### What needs to be done
Format the lines of the records from the one containing "Describe the element" through the one containing "at that location.", inclusive, as a Markdown table with the columns Row and Record line, leaving out blank lines and pictures.

[Start Stored records]

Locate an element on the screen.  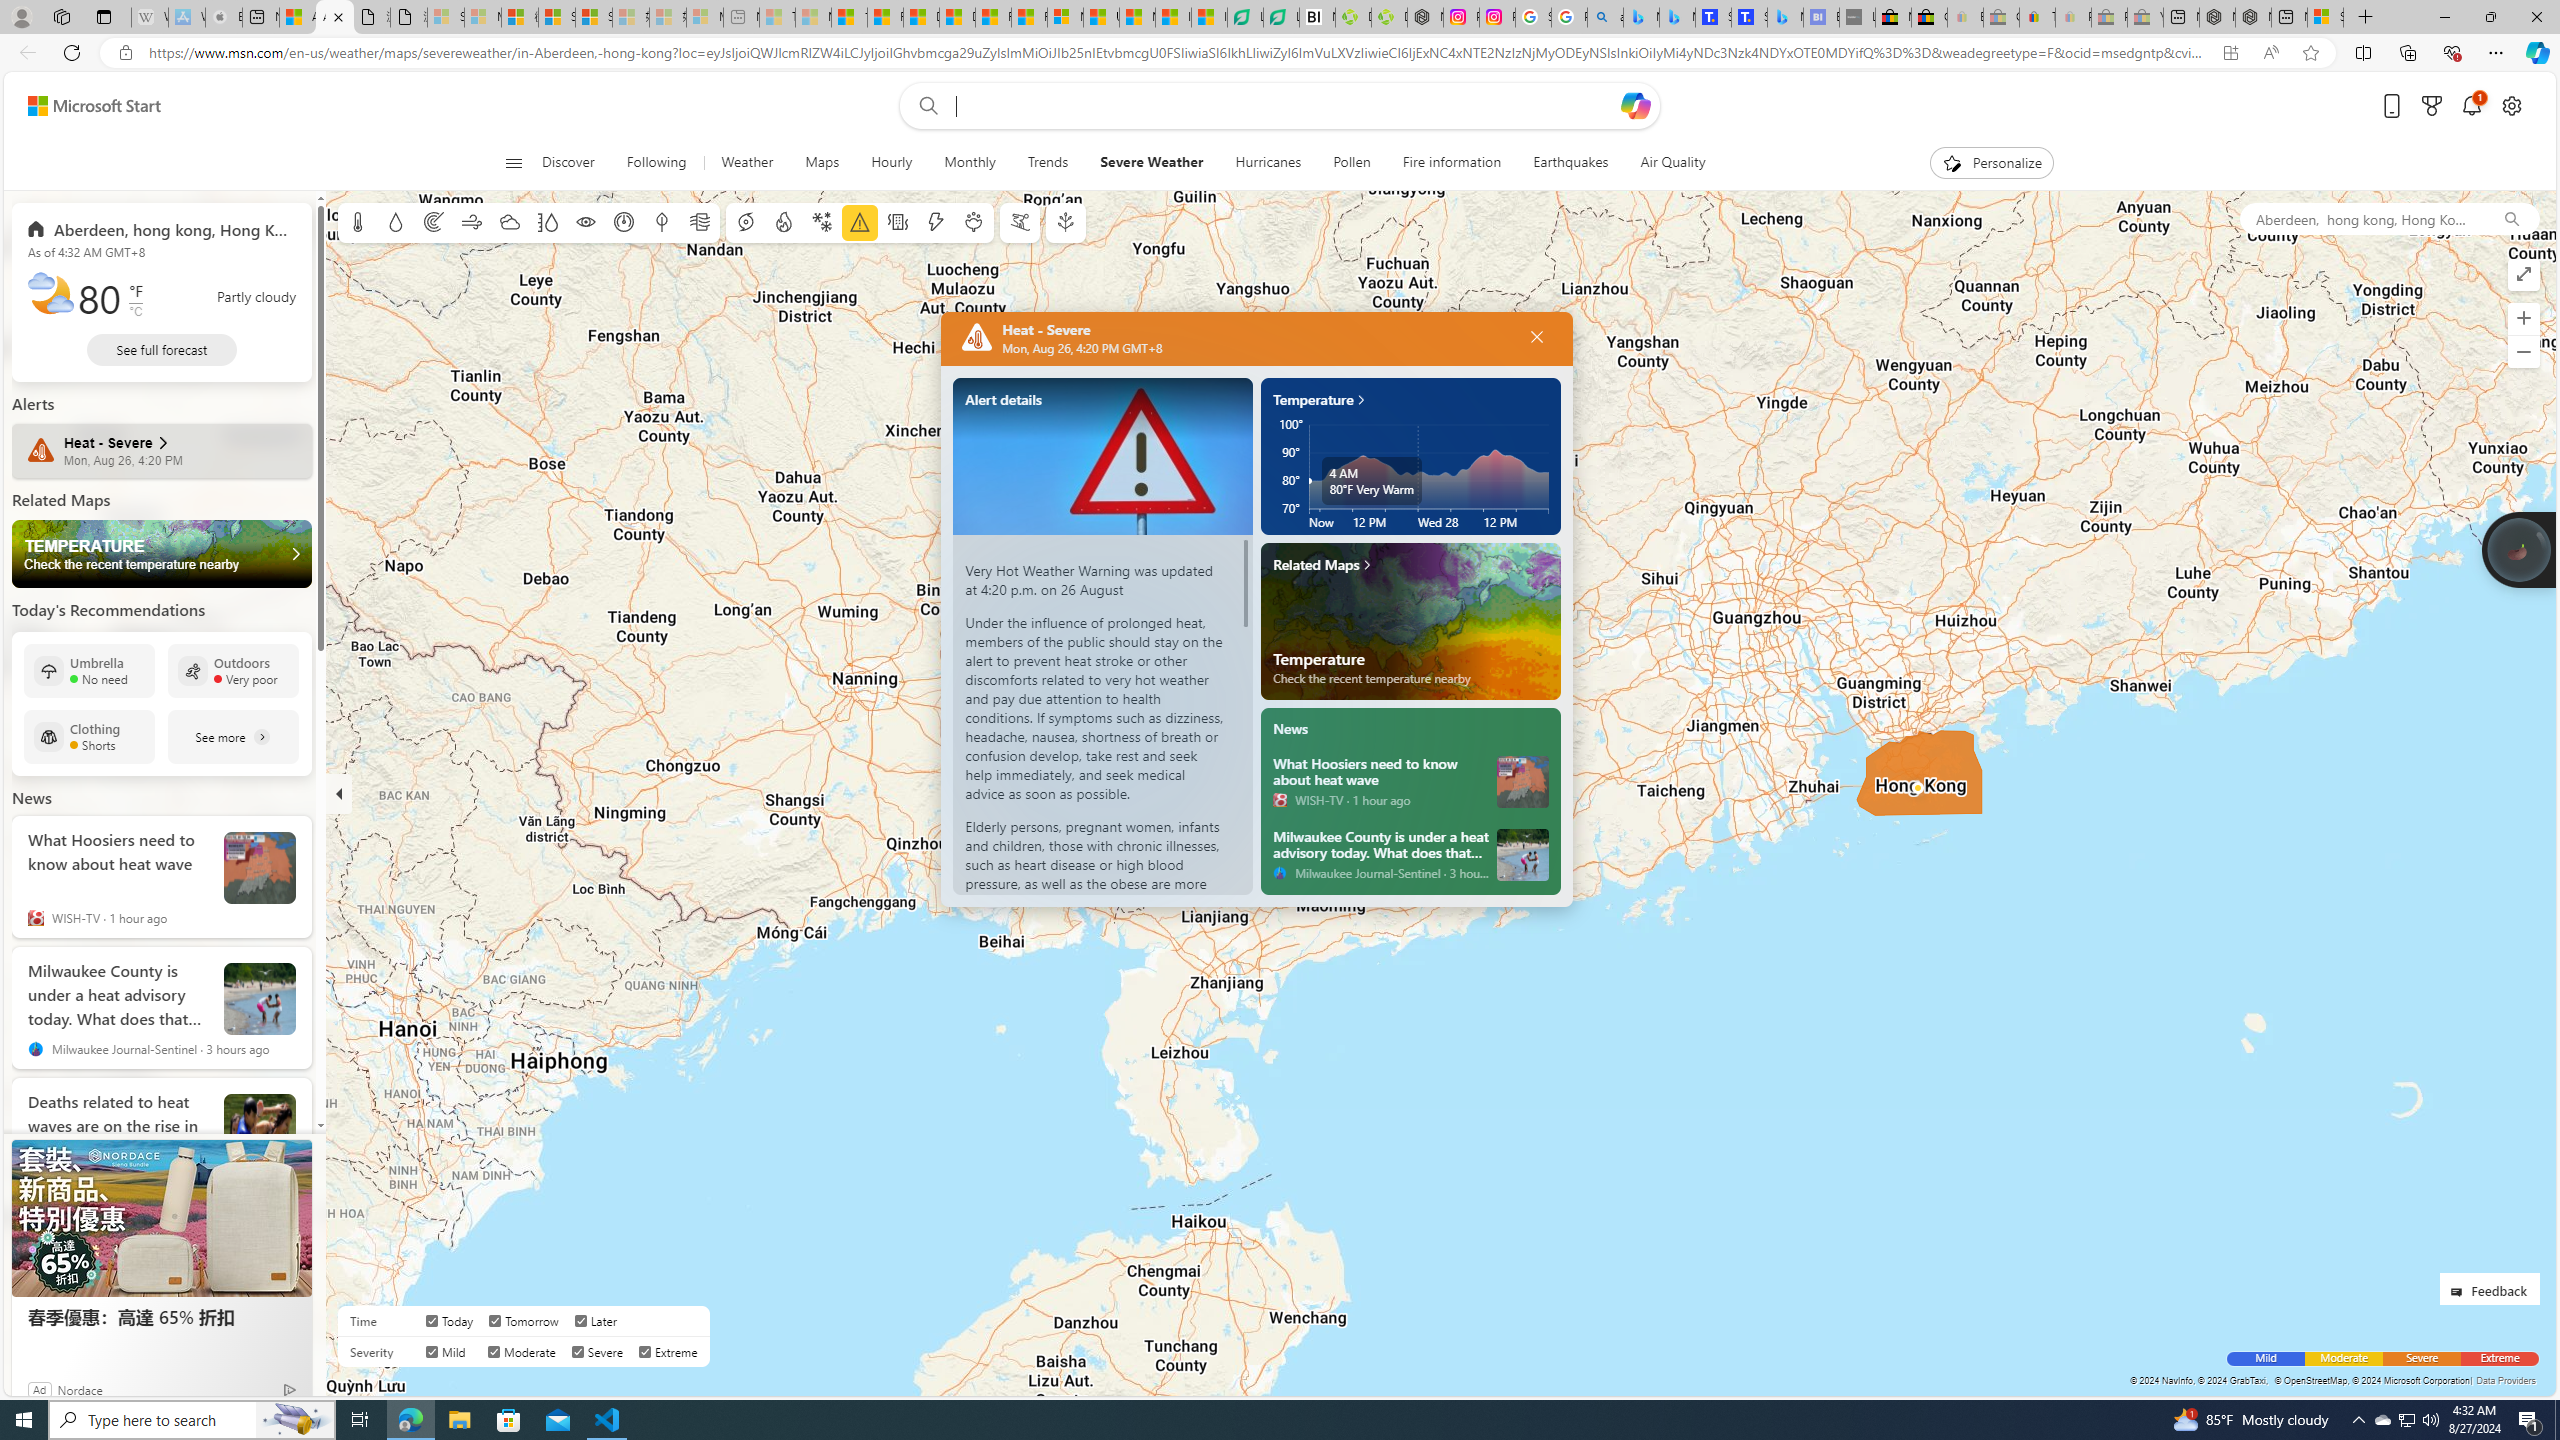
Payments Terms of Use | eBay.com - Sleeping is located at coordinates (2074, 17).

[End Stored records]
[Start Stored records]

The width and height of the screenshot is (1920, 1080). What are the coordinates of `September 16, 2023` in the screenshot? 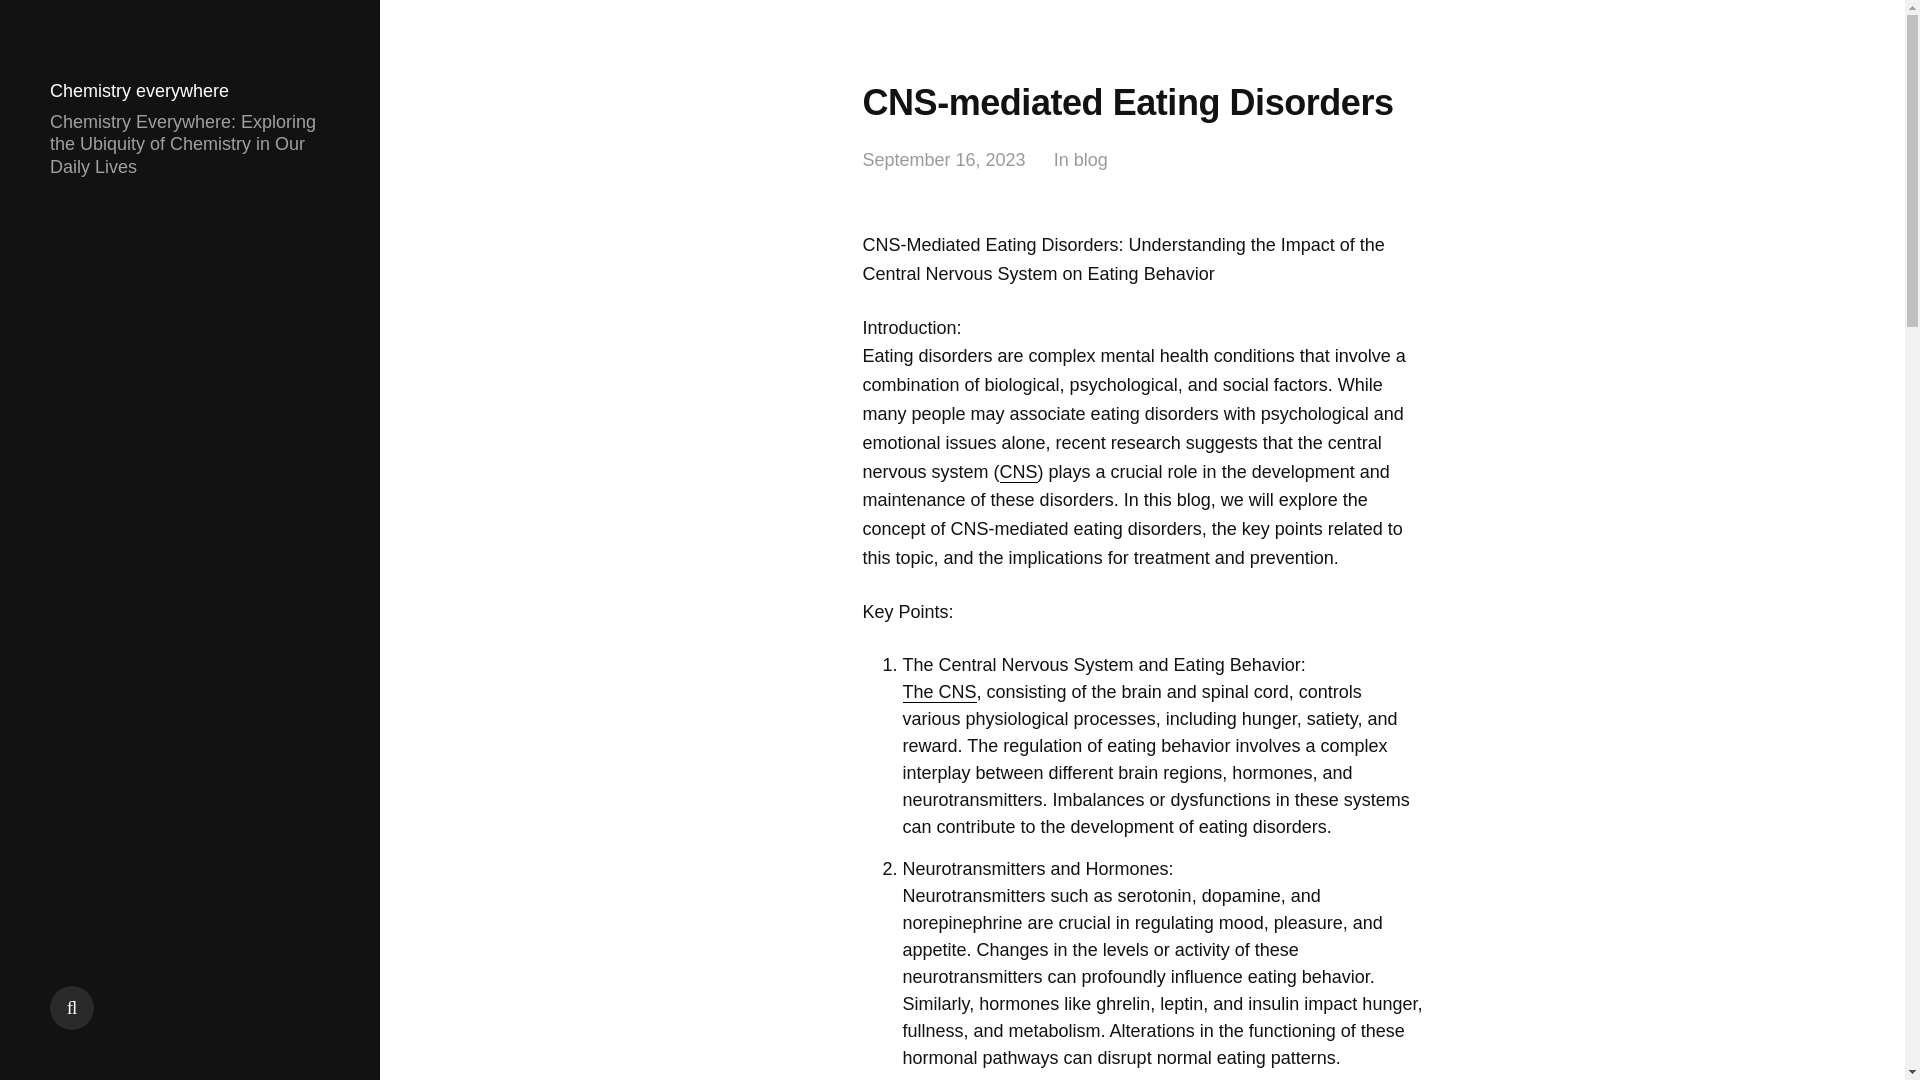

[End Stored records]
[Start Stored records]

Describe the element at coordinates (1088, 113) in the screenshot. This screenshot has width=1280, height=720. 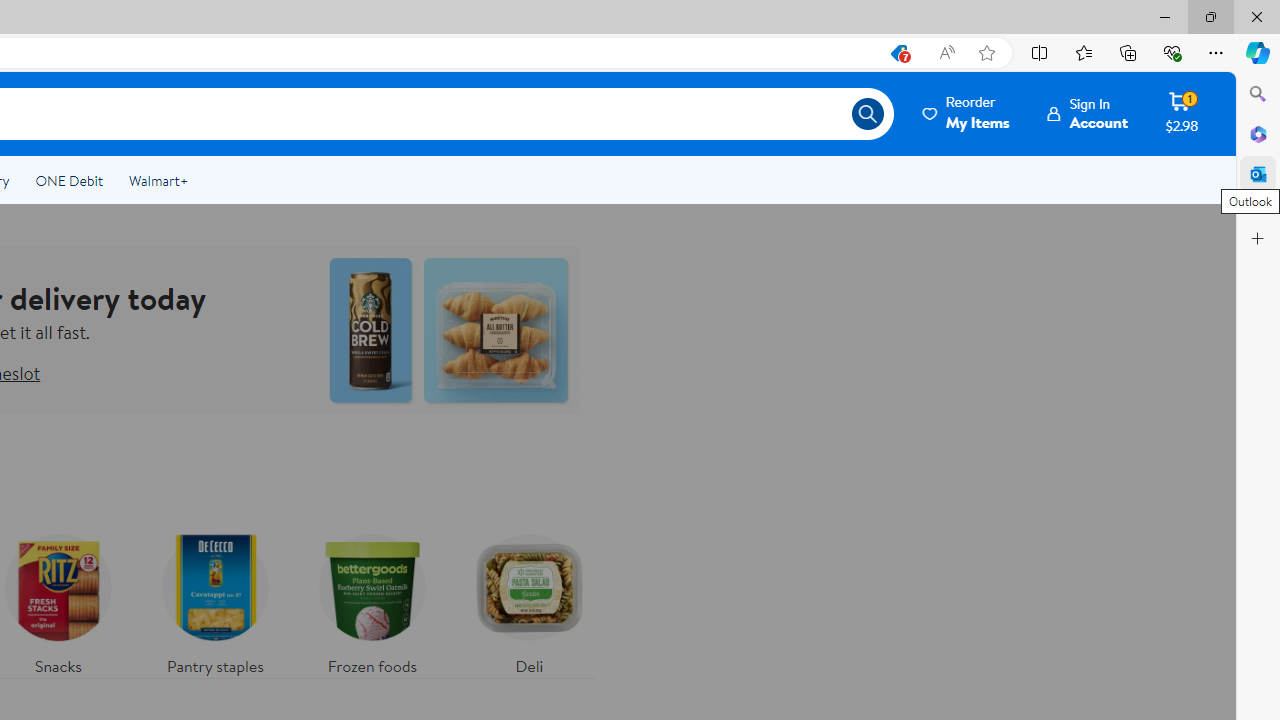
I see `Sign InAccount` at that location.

[End Stored records]

### Result below
| Row | Record line |
|---|---|
| 1 | Describe the element at coordinates (1088, 113) in the screenshot. This screenshot has width=1280, height=720.  |
| 2 | I see `Sign InAccount` at that location. |